___ Provided records

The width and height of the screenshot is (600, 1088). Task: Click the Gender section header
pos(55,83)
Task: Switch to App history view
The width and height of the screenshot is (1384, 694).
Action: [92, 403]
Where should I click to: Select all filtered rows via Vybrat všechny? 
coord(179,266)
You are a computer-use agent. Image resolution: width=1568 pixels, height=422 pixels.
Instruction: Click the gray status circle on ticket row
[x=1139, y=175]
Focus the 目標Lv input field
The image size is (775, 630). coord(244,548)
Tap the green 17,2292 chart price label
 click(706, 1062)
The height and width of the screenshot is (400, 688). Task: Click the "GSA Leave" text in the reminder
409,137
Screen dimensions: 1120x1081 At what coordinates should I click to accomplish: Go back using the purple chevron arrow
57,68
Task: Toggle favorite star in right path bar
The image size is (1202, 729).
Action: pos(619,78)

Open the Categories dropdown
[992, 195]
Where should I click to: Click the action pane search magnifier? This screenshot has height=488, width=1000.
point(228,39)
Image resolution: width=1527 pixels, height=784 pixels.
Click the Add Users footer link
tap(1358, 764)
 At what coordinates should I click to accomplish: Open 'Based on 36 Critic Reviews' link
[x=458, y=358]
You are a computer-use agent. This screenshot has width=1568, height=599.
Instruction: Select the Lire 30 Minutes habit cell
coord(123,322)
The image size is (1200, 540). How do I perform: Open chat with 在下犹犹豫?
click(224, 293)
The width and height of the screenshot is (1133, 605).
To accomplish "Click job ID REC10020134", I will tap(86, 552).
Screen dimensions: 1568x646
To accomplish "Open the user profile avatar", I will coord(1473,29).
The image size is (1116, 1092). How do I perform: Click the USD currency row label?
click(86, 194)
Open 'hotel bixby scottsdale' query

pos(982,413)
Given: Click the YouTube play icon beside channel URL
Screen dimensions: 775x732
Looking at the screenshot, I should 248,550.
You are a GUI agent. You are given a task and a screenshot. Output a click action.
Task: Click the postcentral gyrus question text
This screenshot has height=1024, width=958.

______

Do this: Convert every line of the data above into a numbered list and omit the blank lines.

Full solution:
1. The width and height of the screenshot is (600, 1088). Task: Click the Gender section header
2. pos(55,83)
3. Task: Switch to App history view
4. The width and height of the screenshot is (1384, 694).
5. Action: [92, 403]
6. Where should I click to: Select all filtered rows via Vybrat všechny? 
7. coord(179,266)
8. You are a computer-use agent. Image resolution: width=1568 pixels, height=422 pixels.
9. Instruction: Click the gray status circle on ticket row
10. [x=1139, y=175]
11. Focus the 目標Lv input field
12. The image size is (775, 630). coord(244,548)
13. Tap the green 17,2292 chart price label
14.  click(706, 1062)
15. The height and width of the screenshot is (400, 688). Task: Click the "GSA Leave" text in the reminder
16. 409,137
17. Screen dimensions: 1120x1081 At what coordinates should I click to accomplish: Go back using the purple chevron arrow
18. 57,68
19. Task: Toggle favorite star in right path bar
20. The image size is (1202, 729).
21. Action: pos(619,78)
22. Open the Categories dropdown
23. [992, 195]
24. Where should I click to: Click the action pane search magnifier? This screenshot has height=488, width=1000.
25. point(228,39)
26. Image resolution: width=1527 pixels, height=784 pixels.
27. Click the Add Users footer link
28. tap(1358, 764)
29.  At what coordinates should I click to accomplish: Open 'Based on 36 Critic Reviews' link
30. [x=458, y=358]
31. You are a computer-use agent. This screenshot has width=1568, height=599.
32. Instruction: Select the Lire 30 Minutes habit cell
33. coord(123,322)
34. The image size is (1200, 540). How do I perform: Open chat with 在下犹犹豫?
35. click(224, 293)
36. The width and height of the screenshot is (1133, 605).
37. To accomplish "Click job ID REC10020134", I will tap(86, 552).
38. Screen dimensions: 1568x646
39. To accomplish "Open the user profile avatar", I will coord(1473,29).
40. The image size is (1116, 1092). How do I perform: Click the USD currency row label?
41. click(86, 194)
42. Open 'hotel bixby scottsdale' query
43. pos(982,413)
44. Given: Click the YouTube play icon beside channel URL
45. Screen dimensions: 775x732
46. Looking at the screenshot, I should 248,550.
47. You are a GUI agent. You are given a task and a screenshot. Output a click action.
48. Task: Click the postcentral gyrus question text
49. This screenshot has height=1024, width=958.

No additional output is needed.